Reinforce Day 1

Reading Time: 2 minutes

Outline:

Equipment needed:

  • – Pilates ball or towel.

Complete 10 repetitions and 1-3 sets of each exercise.

  • 1. 90-90 Breathing with Ball Squeeze
  • 2. Pelvic Tilts
  • 3. Glute Bridge Single Leg
  • 4. Hamstring Slides
  • 5. Dead Bug with legs Fully Extended

1. 90-90 breathing with ball squeeze

This exercise will help you coordinate your breath with the movement and contraction of your core and pelvic floor. Squeezing onto the ball engages your inner thighs and works the muscles of the pelvic floor.

  • – Lie on your back with your feet on the wall and knees bent at 90 degrees.
  • – Place a yoga ball, cushion or rolled up towel between your knees.
  • – Inhale through your nose for a count of 3.
  • – Exhale for a count of 6 through pursed lips and squeeze your knees together at the same time.

2. Pelvic Tilts

This exercise targets the transverse abdominals as well as the multifidus.

  • – Lie on your back with the knees bent and the soles of the feet on the floor.
  • – This is your neutral position, with the natural curve of the lumbar spine causing the low back to be slightly elevated from the floor.
  • – On an exhale, gently tuck your tailbone.

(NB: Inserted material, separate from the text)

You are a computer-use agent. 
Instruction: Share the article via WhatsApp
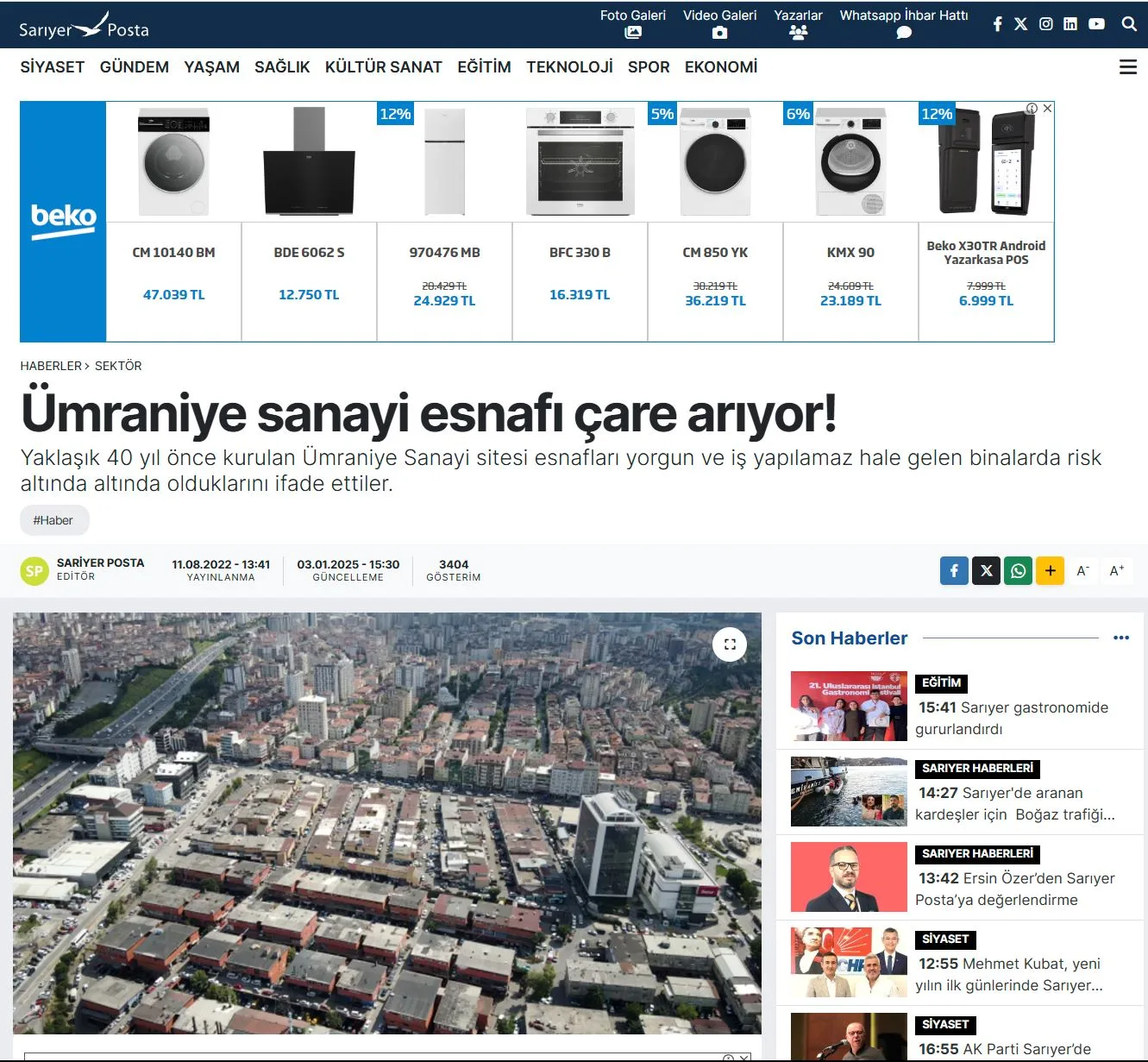point(1018,570)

You will feel your low back press into the floor.
  • – While doing so pull your bellybutton towards the spine and pull together the muscles of your waist line.

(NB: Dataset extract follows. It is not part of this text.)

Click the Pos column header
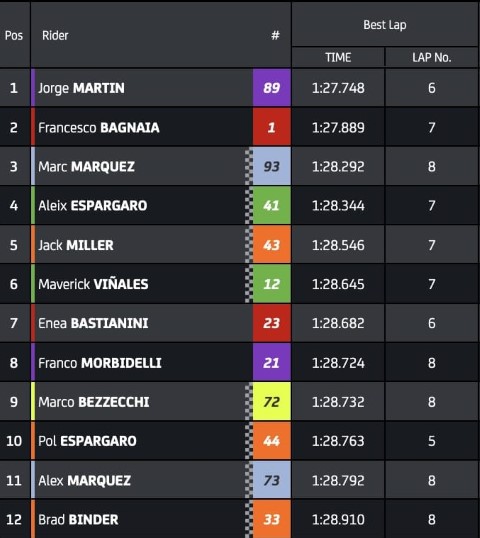Viewport: 480px width, 538px height. tap(14, 35)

3. Glute Bridge single leg

This exercise mainly targets the gluteus maximus but the hamstrings and the transverse abdominis also get on board to assist. The single leg will activate the hamstrings more.

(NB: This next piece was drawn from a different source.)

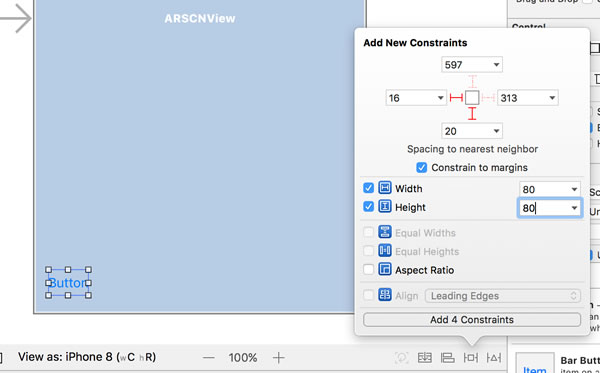Open the Resolve Auto Layout Issues icon
The width and height of the screenshot is (600, 373).
pyautogui.click(x=494, y=358)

  • – Lie on your back, with your knees bent and feet flat on the ground. Keep your arms at your side with your palms down.
  • – Raise one leg up towards the ceiling.
  • – Lift your hips off the ground until your knees, hips and shoulders form a straight line.
  • – Contract your glutes and hold for a few seconds before returning to start.

4. Hamstring Slides

This exercise will primarily work the hamstrings, glutes and transverse abdominals. Strengthening the hamstrings can help balance the pelvis and support your back.

  • – Lie on your back with bent knees.
  • – Place sliders or a small tower under your feet.
  • – Lift your hips off the floor into a bridge position.
  • – Slide one foot away from the body as far as your can.
  • – Slide your foot back to the start while keeping hips raised.
  • – Alternate sides.

5. Dead Bug with legs fully extended

This exercises activates the deep core muscles. You will work the transverse abdominis, erector spinae, rectus abdominis, obliques and the pelvic floor.

  • – Lie on your back with your arms and your legs straight up towards the ceiling.
  • – Lower opposite arm and leg toward the floor slowly and with control.